== What you have to do ==
Beginning with the line that includes "Given: Like the post with 7,2K likes" and ending with the last line of the entries below, set down each line exactly; include no pictures.

== Data listing ==

=== Begin Enclosure ===

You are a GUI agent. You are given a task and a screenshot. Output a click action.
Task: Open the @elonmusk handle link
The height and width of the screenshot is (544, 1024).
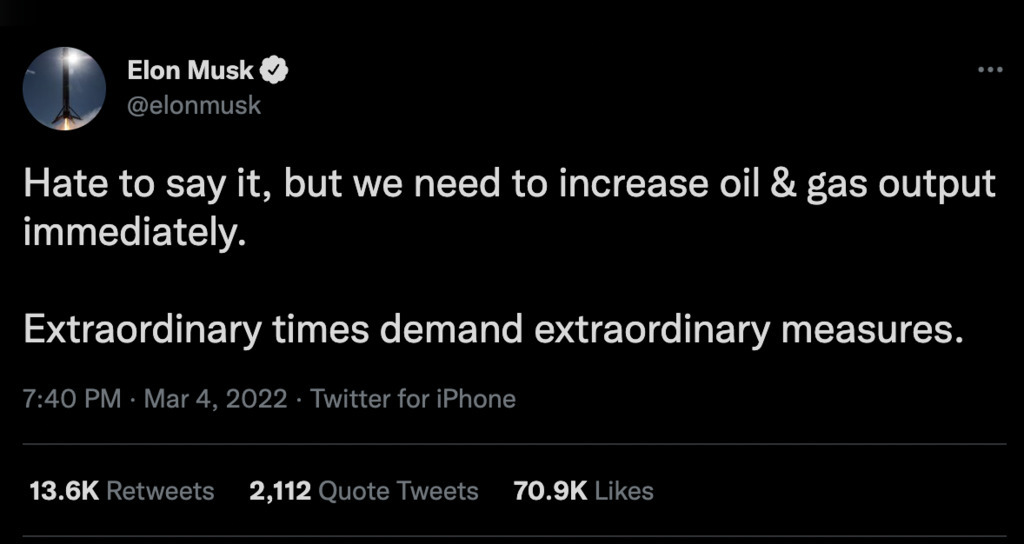pos(194,104)
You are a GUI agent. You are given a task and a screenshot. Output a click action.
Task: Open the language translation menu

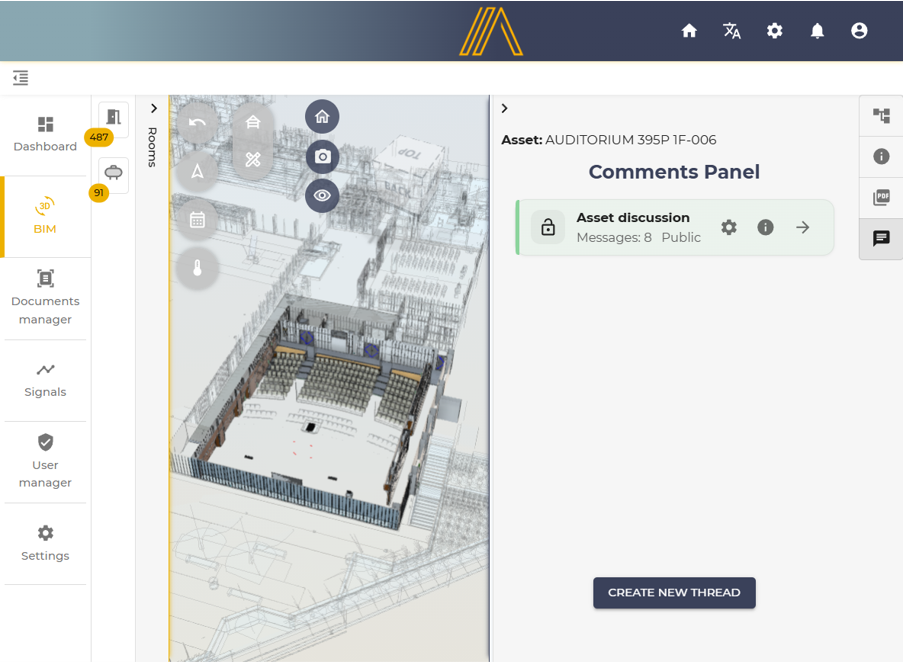coord(732,31)
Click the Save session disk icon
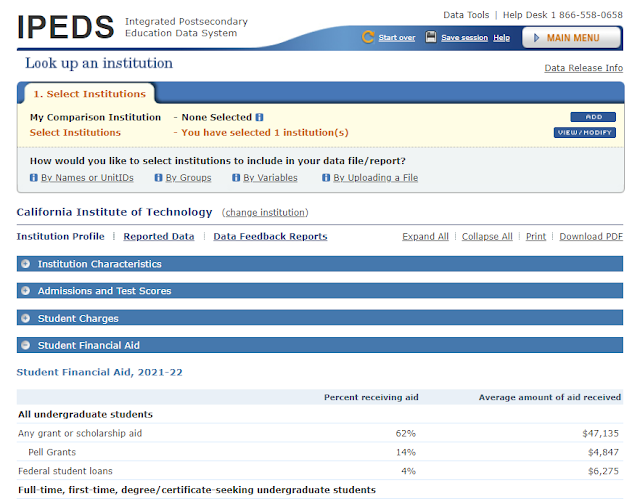 (x=431, y=38)
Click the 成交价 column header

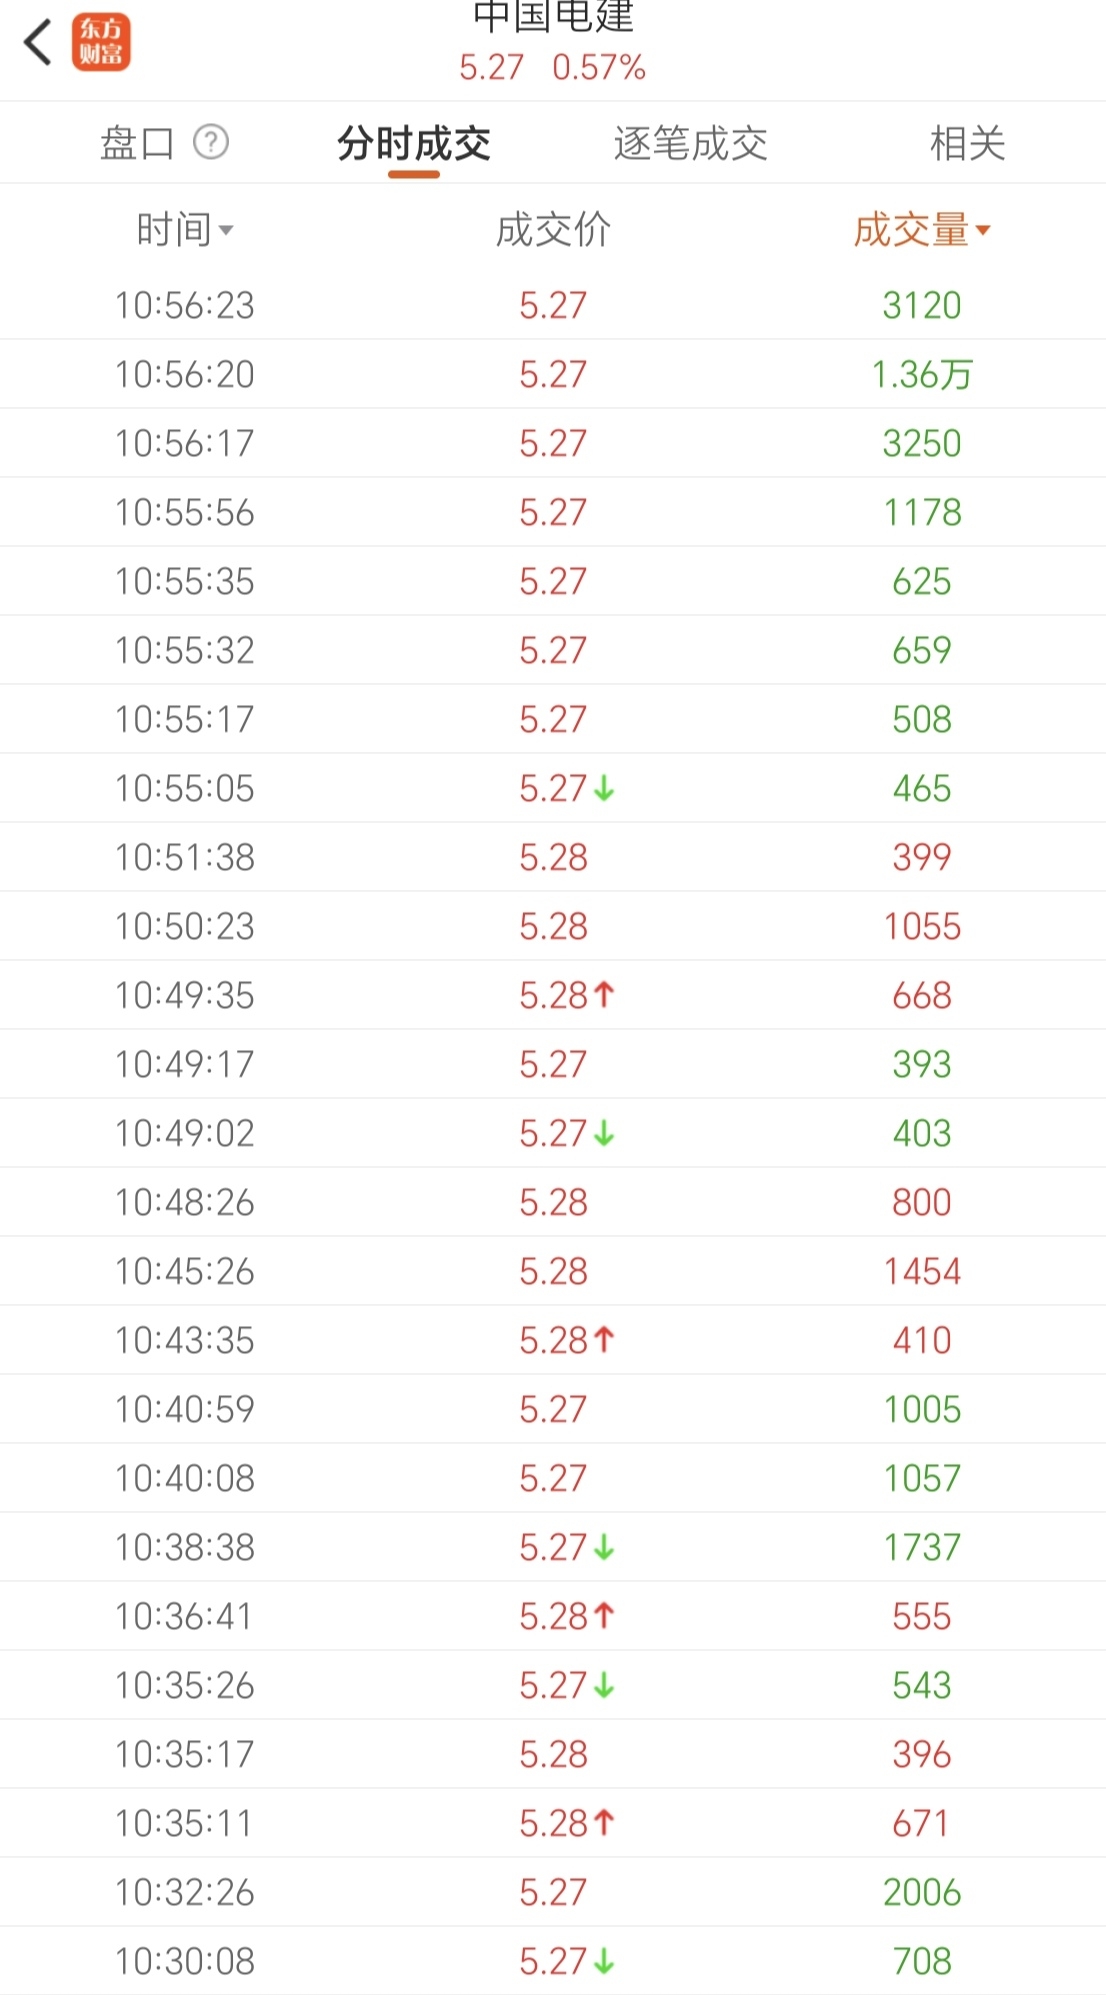(553, 230)
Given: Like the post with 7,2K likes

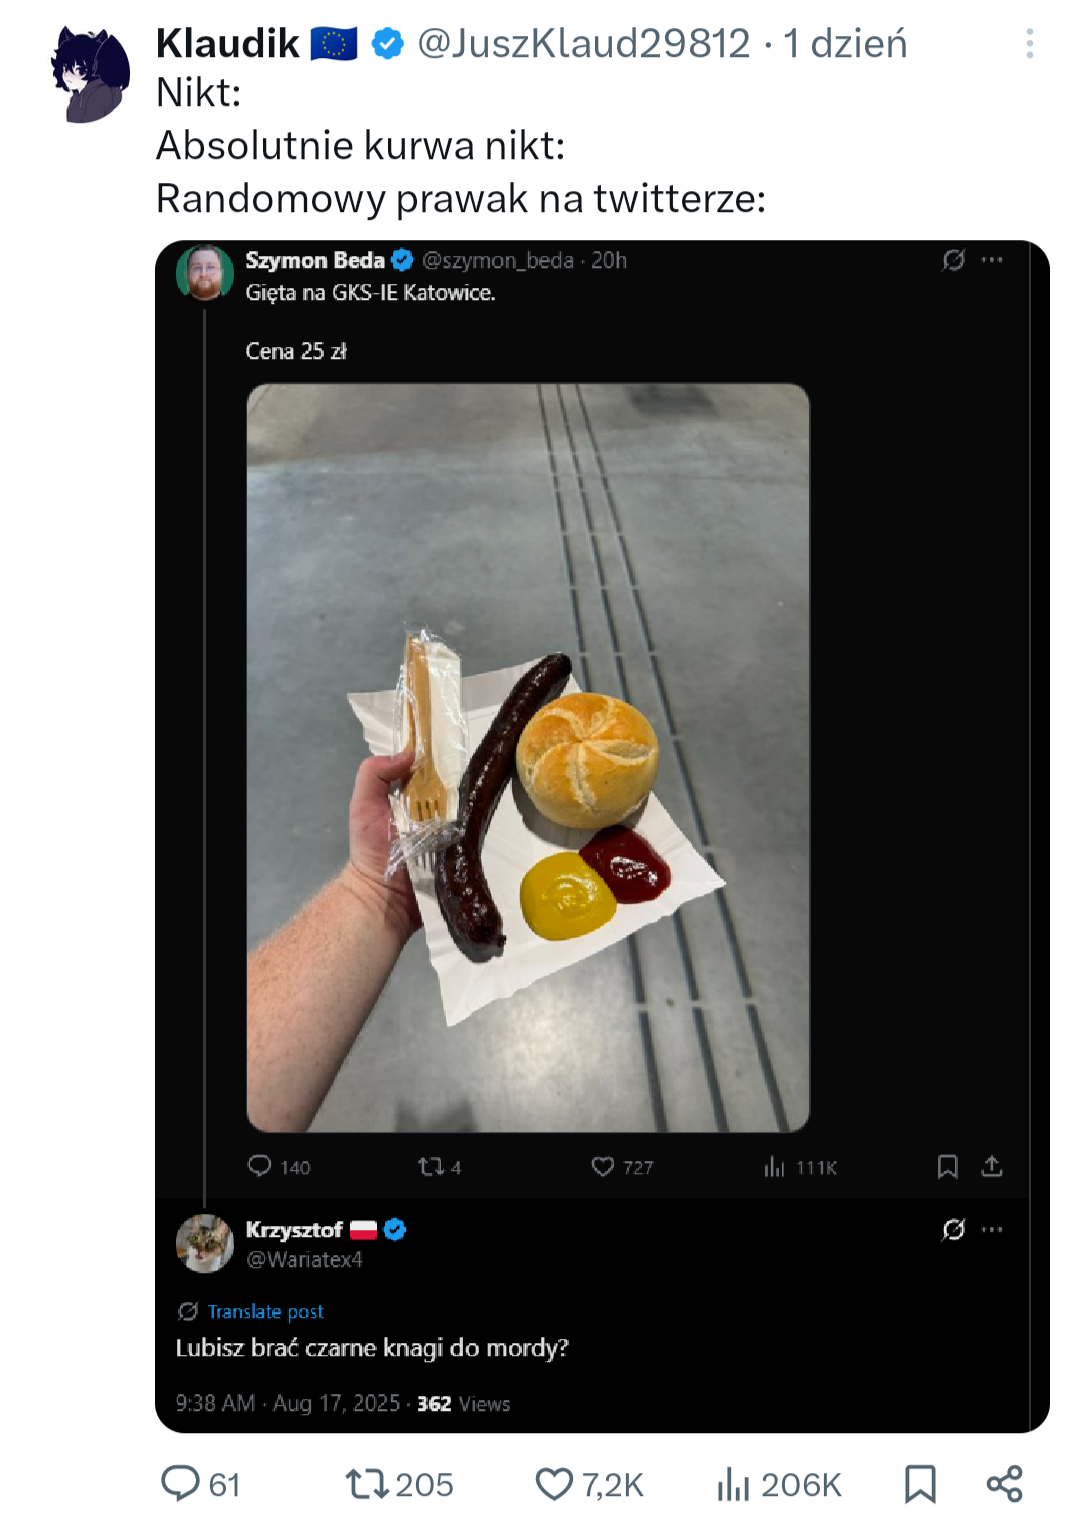Looking at the screenshot, I should click(554, 1483).
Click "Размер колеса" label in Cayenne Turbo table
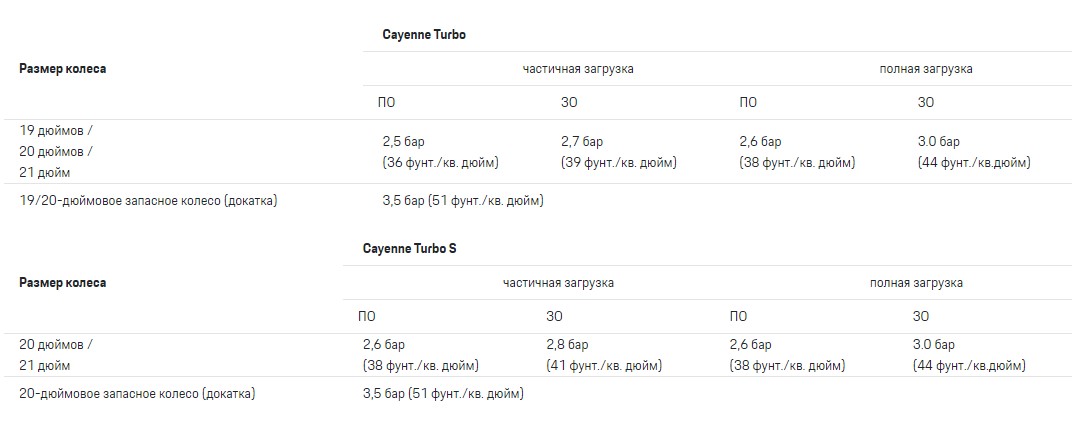Image resolution: width=1087 pixels, height=424 pixels. pyautogui.click(x=63, y=69)
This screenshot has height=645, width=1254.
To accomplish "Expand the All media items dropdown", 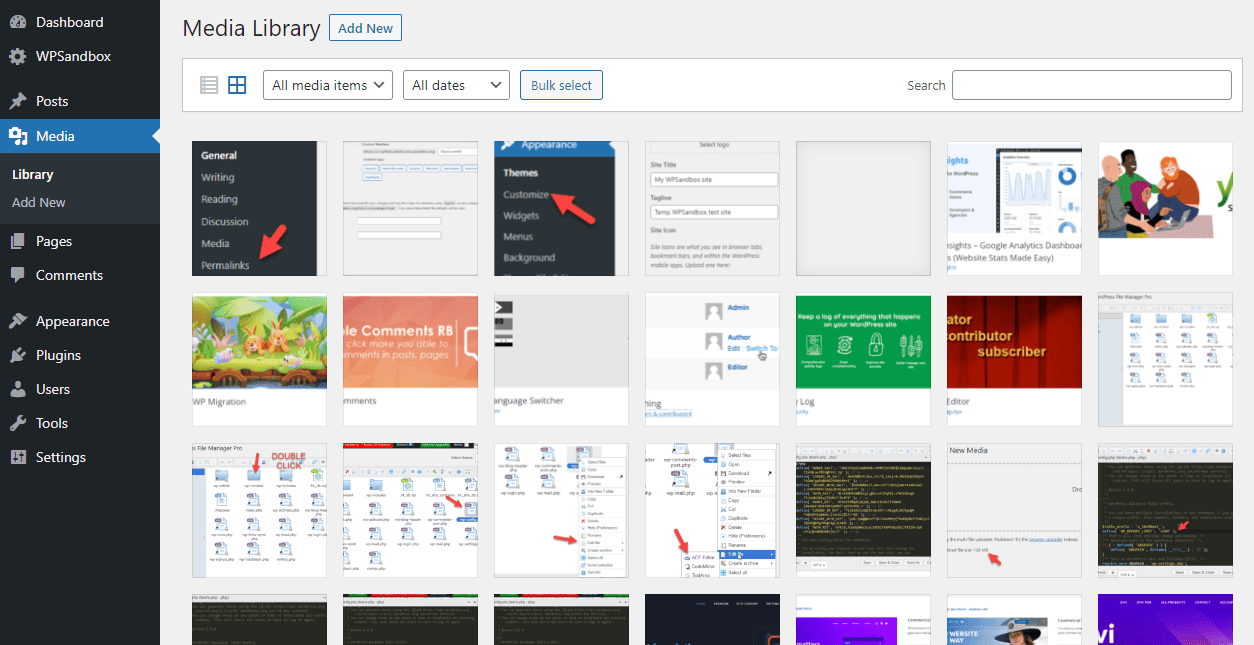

=== End Enclosure ===

== Task response ==
Given: Like the post with 7,2K likes

Looking at the screenshot, I should click(554, 1483).
Click "Размер колеса" label in Cayenne Turbo table
Image resolution: width=1087 pixels, height=424 pixels. pyautogui.click(x=63, y=69)
This screenshot has height=645, width=1254.
To accomplish "Expand the All media items dropdown", 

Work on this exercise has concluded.